3. Results and Discussion

After PEF treatment, we observed a slight and gradual rise in temperature (Table 1). Specifically, the temperature increased from 20.3 °C (before PEF treatment) to 24.2 °C after applying PEF at an EFS of 30 kV/cm. This increase, though noticeable, can be considered minimal, mainly because casein exhibits a higher resistance to heat treatment compared to other milk proteins. It is worth noting that casein typically requires heat treatment at temperatures exceeding 100 °C to induce significant structural changes. Therefore, the observed temperature rise resulting from the PEF treatment can be seen as a modest effect and emphasizes casein’s stability under these conditions [29,30].

3.1. PEF Effects on the Particle Size and ζ-Potential

The particle size is a critical parameter affecting the solubility and other techno-functional characteristics of protein molecules. The influences of PEF on the ζ-potential and particle size of CSMs are presented in Table 1. The particle size of protein molecules considerably increased from 266.8 to 276.2 nm (at 10 kV/cm). However, increasing the EFS to 20–30 kV/cm decreased the particle size of proteins. The size distribution of control and PEF-treated CSMs exhibited a bimodal distribution; this was similar to the reported size distribution of β-casein [31]. The peak values ranged from 30–100 nm (peak 1) and 200–1000 nm (peak 2). The peaks of CSMs treated at 10 kV/cm (Figure 3) shifted towards larger particle sizes, confirming the formation of larger aggregates. It was recently confirmed that a MEF (8–10 V/cm) formed larger aggregates of soy protein isolate [32]. This could occur due to the partial unfolding or aggregation of protein molecules [27,33]. Interestingly, increasing the EFS (higher than 10 kV/cm) resulted in smaller particle sizes compared to native protein and CSMs treated at 10 kV/cm. PEF treatment could reduce protein size by disrupting hydrogen bonding and electrostatic and hydrophobic interactions [34]. However, the increase in particle size at 10 kV/cm and the decrease at higher EFS need more investigations to verify and understand the potential causes. ζ-potential indicates the electric charge characteristics of proteins. The findings revealed that the absolute ζ-potential value increased from 26.6 (native CSMs) to 30.1 mV following treatment at 10 kV/cm. Similarly, the absolute ζ-potential value of soy protein isolates increased after MEF treatment (4 V/cm) [32]. This could be due to the unfolding of CSMs, which could lead to the exposure of more hidden polar groups to the surface, increasing the surface’s negative charges.
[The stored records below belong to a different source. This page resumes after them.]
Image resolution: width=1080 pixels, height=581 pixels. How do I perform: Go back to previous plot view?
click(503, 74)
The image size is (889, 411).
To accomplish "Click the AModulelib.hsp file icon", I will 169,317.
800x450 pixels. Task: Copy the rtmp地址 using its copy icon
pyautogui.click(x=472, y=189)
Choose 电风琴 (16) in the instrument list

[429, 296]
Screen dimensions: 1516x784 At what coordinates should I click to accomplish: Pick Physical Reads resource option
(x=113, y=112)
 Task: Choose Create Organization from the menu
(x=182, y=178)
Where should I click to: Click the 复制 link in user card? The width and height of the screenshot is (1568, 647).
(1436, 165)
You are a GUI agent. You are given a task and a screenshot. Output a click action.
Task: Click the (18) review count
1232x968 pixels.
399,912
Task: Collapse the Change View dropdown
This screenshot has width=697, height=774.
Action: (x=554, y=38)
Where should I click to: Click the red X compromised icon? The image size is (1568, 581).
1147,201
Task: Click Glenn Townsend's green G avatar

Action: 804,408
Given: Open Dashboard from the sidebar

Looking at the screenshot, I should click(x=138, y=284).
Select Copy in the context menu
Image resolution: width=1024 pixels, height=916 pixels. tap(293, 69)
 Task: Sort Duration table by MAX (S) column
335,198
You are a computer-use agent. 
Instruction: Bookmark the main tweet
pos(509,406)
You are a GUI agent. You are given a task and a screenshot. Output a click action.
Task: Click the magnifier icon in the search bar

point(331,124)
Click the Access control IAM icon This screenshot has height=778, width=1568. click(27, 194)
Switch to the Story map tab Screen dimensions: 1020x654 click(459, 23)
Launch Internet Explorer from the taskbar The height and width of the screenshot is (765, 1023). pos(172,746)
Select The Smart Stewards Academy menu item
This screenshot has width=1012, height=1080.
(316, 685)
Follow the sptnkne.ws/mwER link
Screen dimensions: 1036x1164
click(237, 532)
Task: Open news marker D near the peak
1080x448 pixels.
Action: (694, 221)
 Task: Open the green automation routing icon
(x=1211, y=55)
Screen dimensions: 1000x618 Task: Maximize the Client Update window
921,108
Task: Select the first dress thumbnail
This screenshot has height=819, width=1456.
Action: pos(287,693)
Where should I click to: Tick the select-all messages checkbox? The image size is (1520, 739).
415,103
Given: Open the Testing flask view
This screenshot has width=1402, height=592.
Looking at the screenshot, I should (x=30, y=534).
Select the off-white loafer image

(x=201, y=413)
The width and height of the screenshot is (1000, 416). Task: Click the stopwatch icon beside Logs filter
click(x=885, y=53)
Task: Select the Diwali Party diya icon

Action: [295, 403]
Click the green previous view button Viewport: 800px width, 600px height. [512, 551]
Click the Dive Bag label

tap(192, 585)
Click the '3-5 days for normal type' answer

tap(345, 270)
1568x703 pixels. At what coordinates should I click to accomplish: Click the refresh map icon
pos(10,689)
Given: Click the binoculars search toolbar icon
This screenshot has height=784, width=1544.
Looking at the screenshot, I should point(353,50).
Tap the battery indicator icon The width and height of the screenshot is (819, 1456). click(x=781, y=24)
3.2. Protein Solubility and Turbidity

Protein solubility is an essential factor affecting functional characteristics, including gelling, emulsifying, and foaming abilities [35]. Several factors can influence protein solubility, including amino acid profile, molecular weight, hydrogen bond content, as well as the hydrophobic and hydrophilic groups’ contents on the surface [27,36]. The solubility improved from 84.9 to 87.1, 86.4, and 86.6% following PEF at 10, 20, and 30 kV/cm, respectively (Table 1). PEF facilitated the formation of hydrophobic interactions among unfolded proteins, forming soluble protein aggregates [37]. After PEF treatment, the increased protein solubility was probably due to the molecular polarization and improved dielectric constant, which resulted after PEF treatment at high EFS. Similarly, PEF treatment (18 kV/cm) of myofibrillar protein was suggested to produce free radicals that might disrupt non-covalent bonds and electrostatic interactions, increasing protein solubility [38]. The size, quantity, and aggregation of suspended proteins are indicated by turbidity [39]. The turbidity of CSMs treated at 10 kV/cm increased significantly compared to native samples (Table 1). The aggregation and the higher particle size may enhance the amount of light absorption and scattering, improving the turbidity [40]. These findings show that PEF (10 kV/cm) could facilitate the formation of hydrophobic interactions and new intermolecular disulfide (S-S) bonds [12,37]. The protein suspensions’ turbidity probably increased due to the growth of aggregates and the rise in particle size, which also increased the amount of diffuse light reflection [32]. These findings agreed with the particle size findings (Table 1).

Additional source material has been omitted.